Care coordination involves optimally organizing patient care and information-sharing activities. This means that the patient's needs and preferences are known ahead of time and communicated at the right time to the right people, and that this information is used to provide safe, appropriate, and effective care to the patient. Coordination among health care providers improves outcomes for everyone by decreasing medication errors, unnecessary or repetitive diagnostic tests, unnecessary emergency room visits, and preventable hospital admissions and readmissions—all of which together lead to higher quality of care, improved health outcomes, and lower costs.
The Institute of Medicine identifies care coordination as a key strategy that has the potential to improve the effectiveness, safety, and efficiency of the American health care system. And the National Quality Strategy calls all stakeholders to promote effective communication and coordination of care across the health care system by focusing on three long-term goals:
- Improving the quality of care transitions and communications across care settings.

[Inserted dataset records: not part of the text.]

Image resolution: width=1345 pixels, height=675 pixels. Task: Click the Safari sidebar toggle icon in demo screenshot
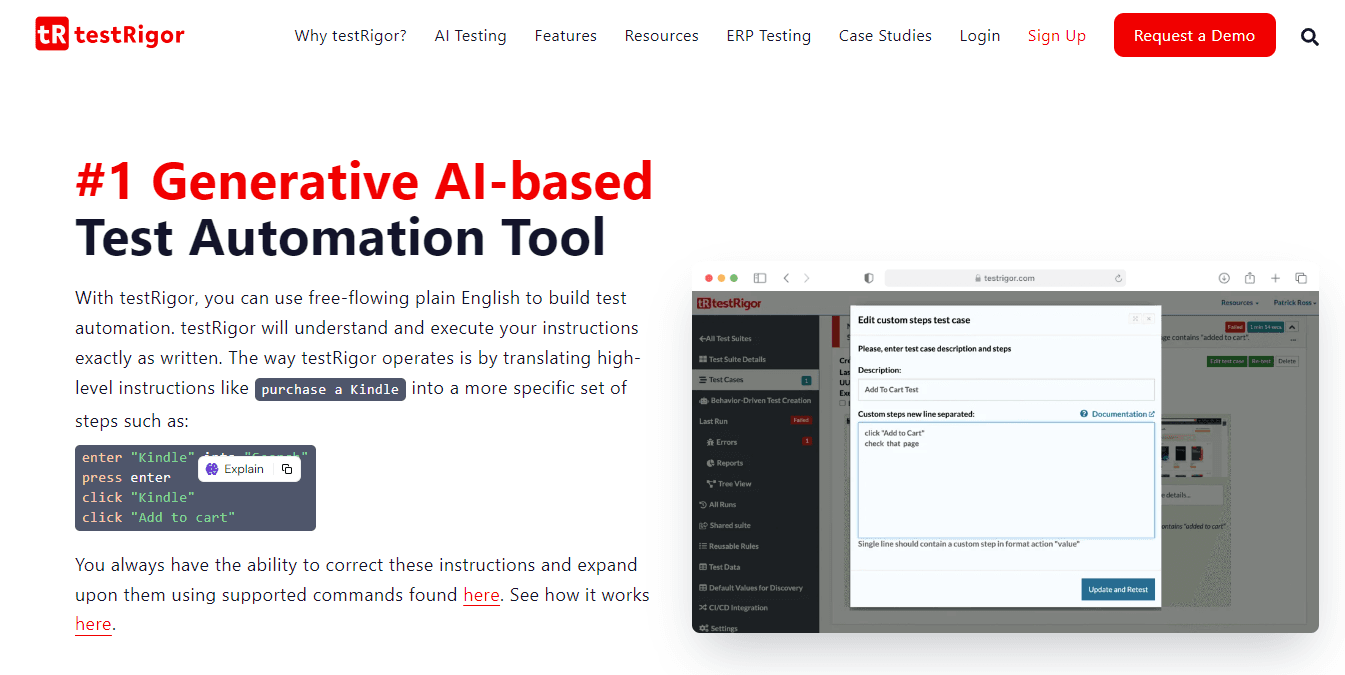pos(760,278)
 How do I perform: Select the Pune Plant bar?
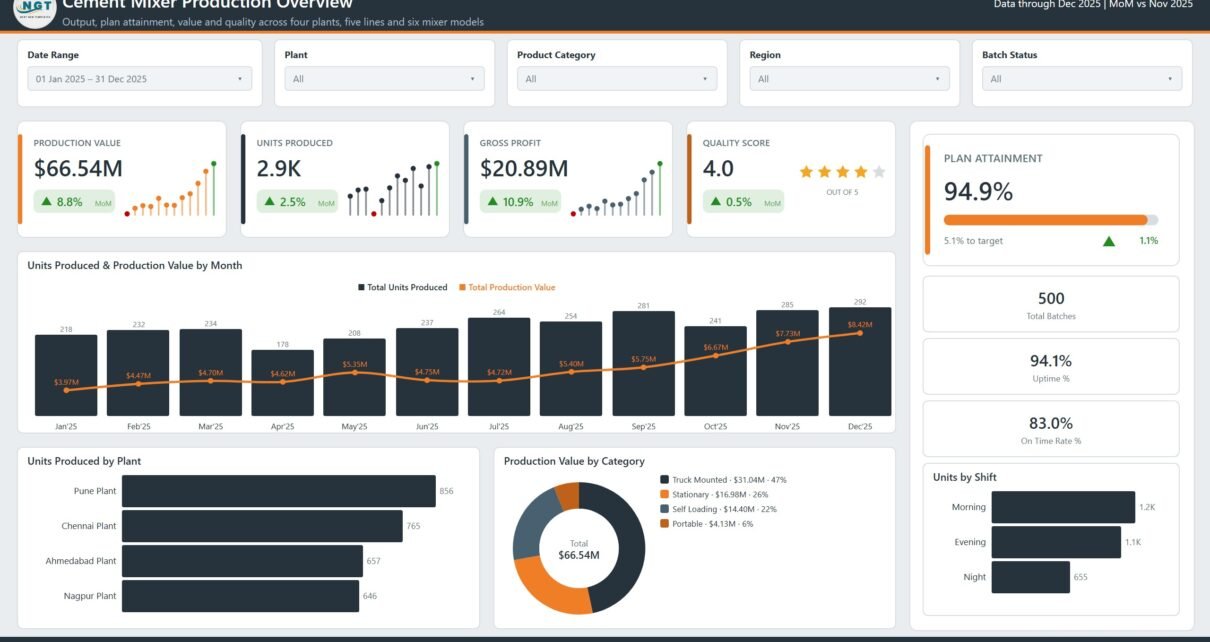[x=279, y=491]
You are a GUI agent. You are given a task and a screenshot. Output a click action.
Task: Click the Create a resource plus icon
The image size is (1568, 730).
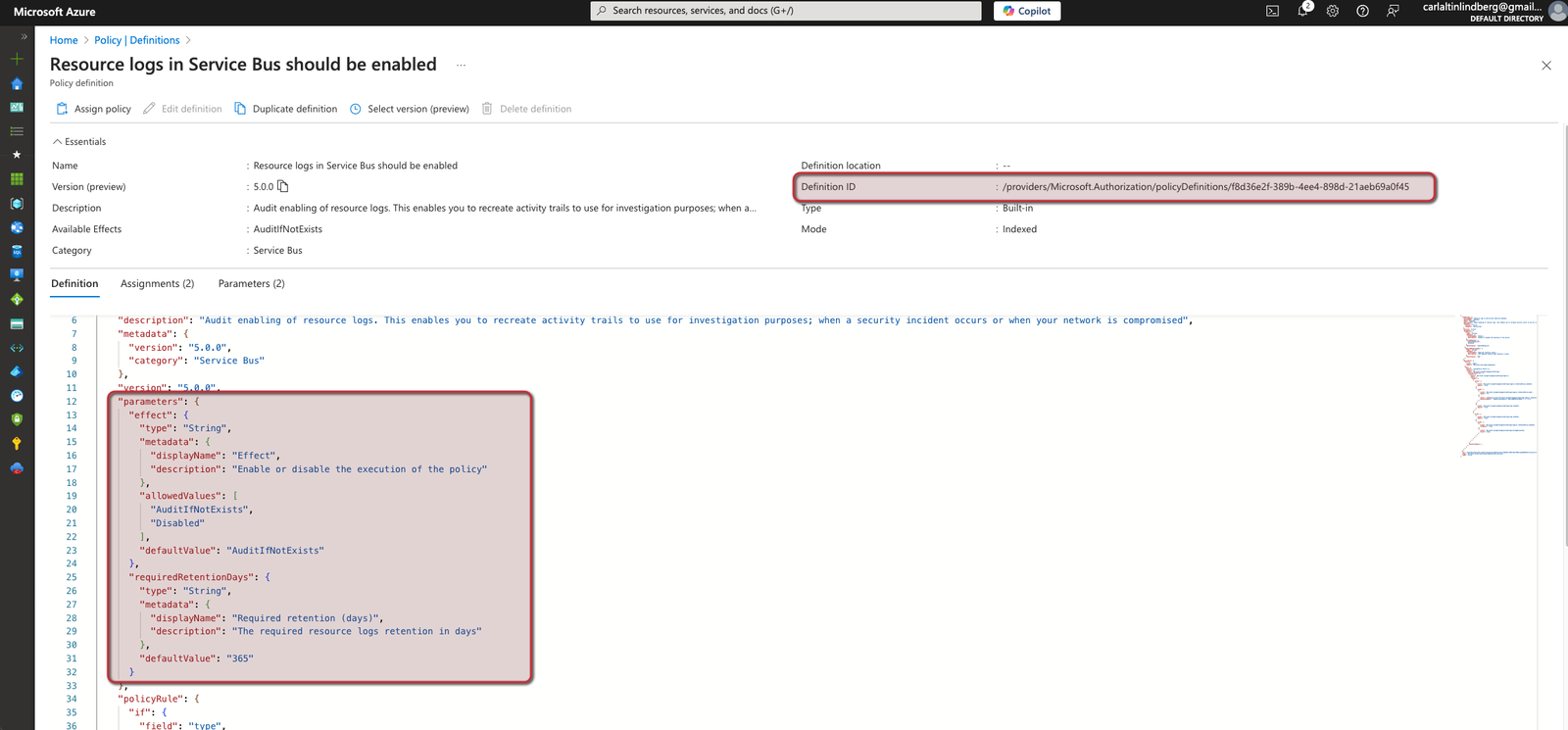click(17, 59)
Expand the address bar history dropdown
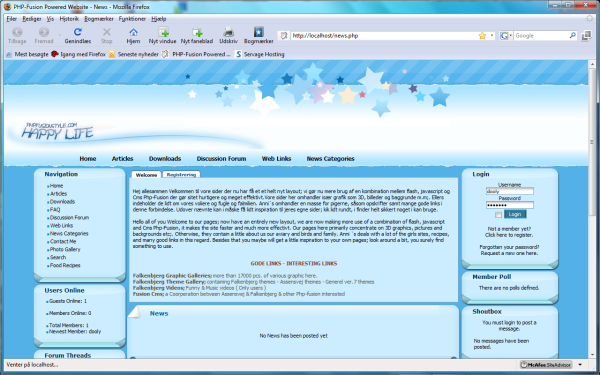 [x=492, y=36]
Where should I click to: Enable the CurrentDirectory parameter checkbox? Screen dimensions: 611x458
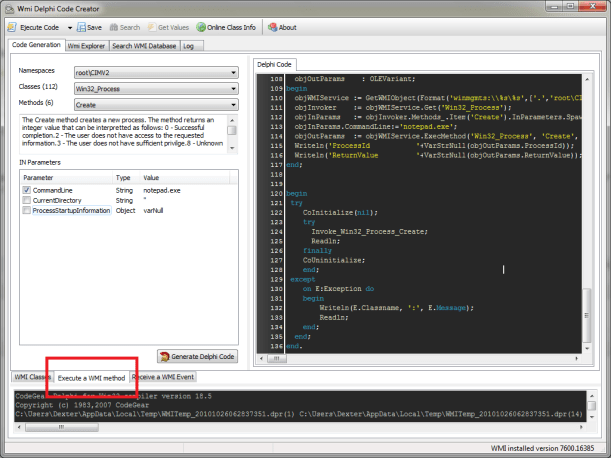[x=27, y=200]
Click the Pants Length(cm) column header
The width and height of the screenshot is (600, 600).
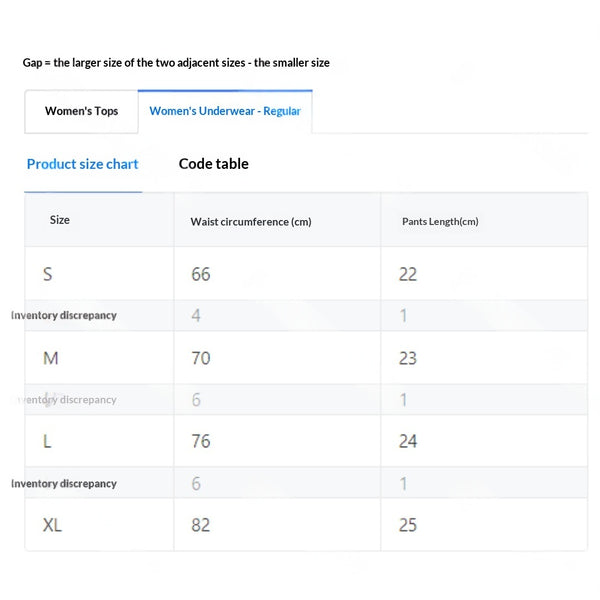pyautogui.click(x=440, y=222)
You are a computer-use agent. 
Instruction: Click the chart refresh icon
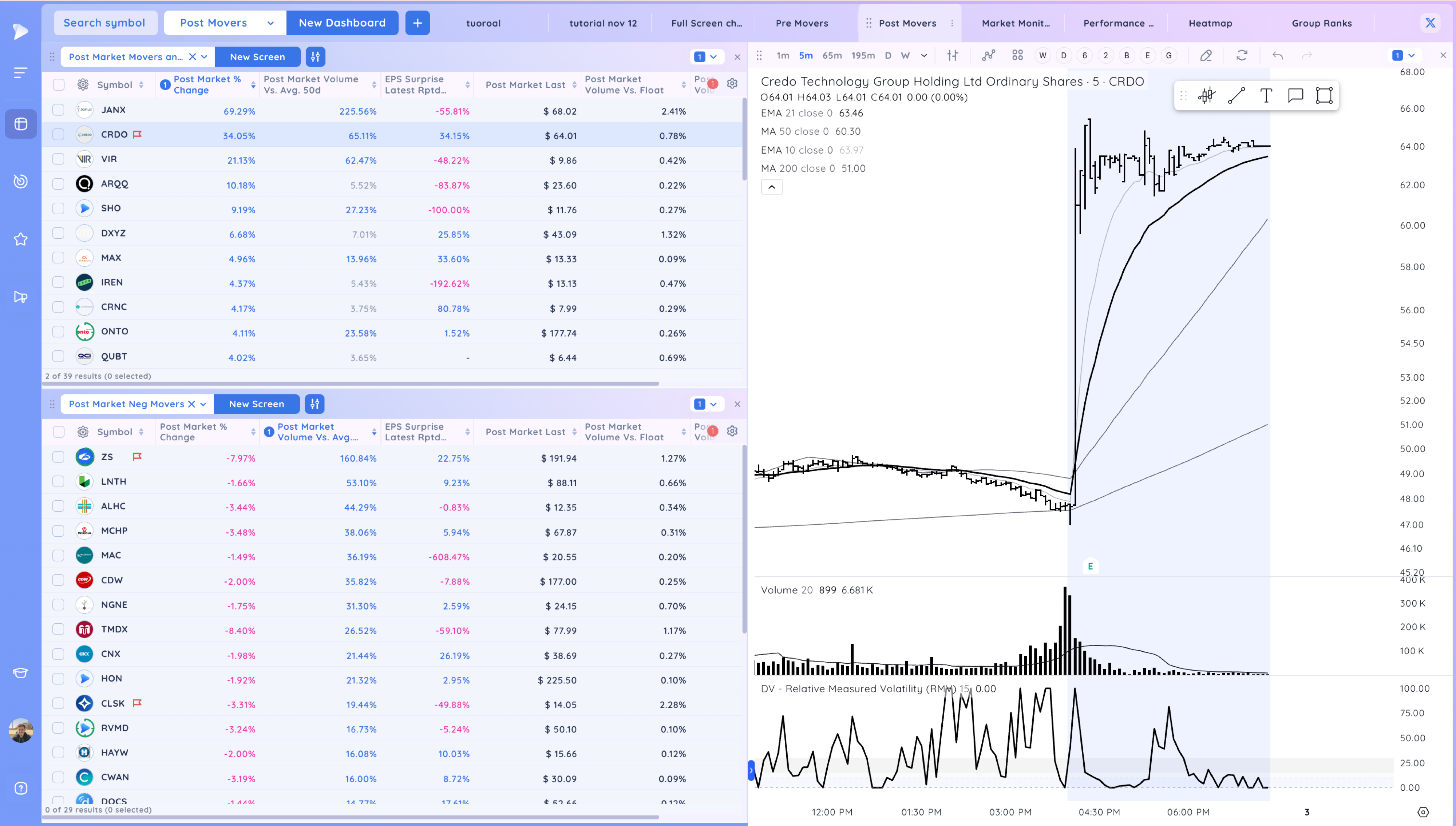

- Improving the quality of life for patients with chronic illness and disability by following a current care plan that anticipates and addresses pain and symptom management, psychosocial needs, and functional status.
- Establishing shared accountability and integration of communities and health care systems to improve quality of care and reduce health disparities.
AHRQ offers tools, research, and data on care coordination.
- Care Coordination Measures Atlas Update
The Care Coordination Measures Atlas, first published in 2011, is a compendium of existing measures of care coordination. The 2014 update expands that effort, offers new measures with a focus on those that reflect coordination efforts within the primary care setting, and includes a section on emerging trends in care coordination measurement.
- Care Coordination Accountability Measures for Primary Care Practice
This report presents measures selected systematically from the Care Coordination Measures Atlas that are well-suited for use by health plans and insurers to assess the quality of coordination in primary care practices and by primary care practices themselves to assess their own performance.
- Care Coordination Quality Measure for Primary Care
The Care Coordination Quality Measure for Primary Care (CCQM-PC) is a survey of adult patientsâ experiences with care coordination in primary care settings. It was developed to comprehensively assess patient perceptions of the quality of their care coordination experiences. The CCQM-PC is designed to be used in primary care research and evaluation, with potential applications to primary care quality improvement. Guidance regarding the fielding of the survey is provided in addition to the full survey, which is in the public domain and may be used without additional permission.
- Clinical-Community Relationships Measures Atlas
The Clinical-Community Relationships Measures Atlas was developed to identify ways to further define, measure, and evaluate programs based on clinical-community relationships for the delivery of clinical preventive services. This Atlas provides a measurement framework and listing of existing measures of clinical-community relationships and is intended to support research and evaluation in the field.
- Clinical-Community Relationships Evaluation Roadmap
The Clinical-Community Relationships Evaluation Roadmap addresses clinical-community resource relationships for selected clinical preventive services, but the principles and questions offered may also apply to other clinical and non-clinical services. The Roadmap also may prove applicable to those interested in effective relationships and coordination between clinics and community organizations such as schools or providers of social services.
- Care Management Issue Brief: Implications for Medical Practice, Health Policy, and Health Services Research
This issue brief highlights three key strategies to enhance existing or emerging care management programs: (1) identify population(s) with modifiable risks; (2) align care management services to the needs of the population(s); and (3) identify, prepare, and integrate appropriate personnel to deliver the needed services. This brief summarizes recommendations for decision makers in practice and policy, as well as for future research.
- The Patient Centered Medical Home Resource Center provides links to research on care coordination.
- Chartbook on Care Coordination National Healthcare Quality and Disparities Report
The Care Coordination chartbook includes a summary of quality and disparities across measures of care coordination and figures illustrating select measures of care coordination from the National Healthcare Quality and Disparities Report.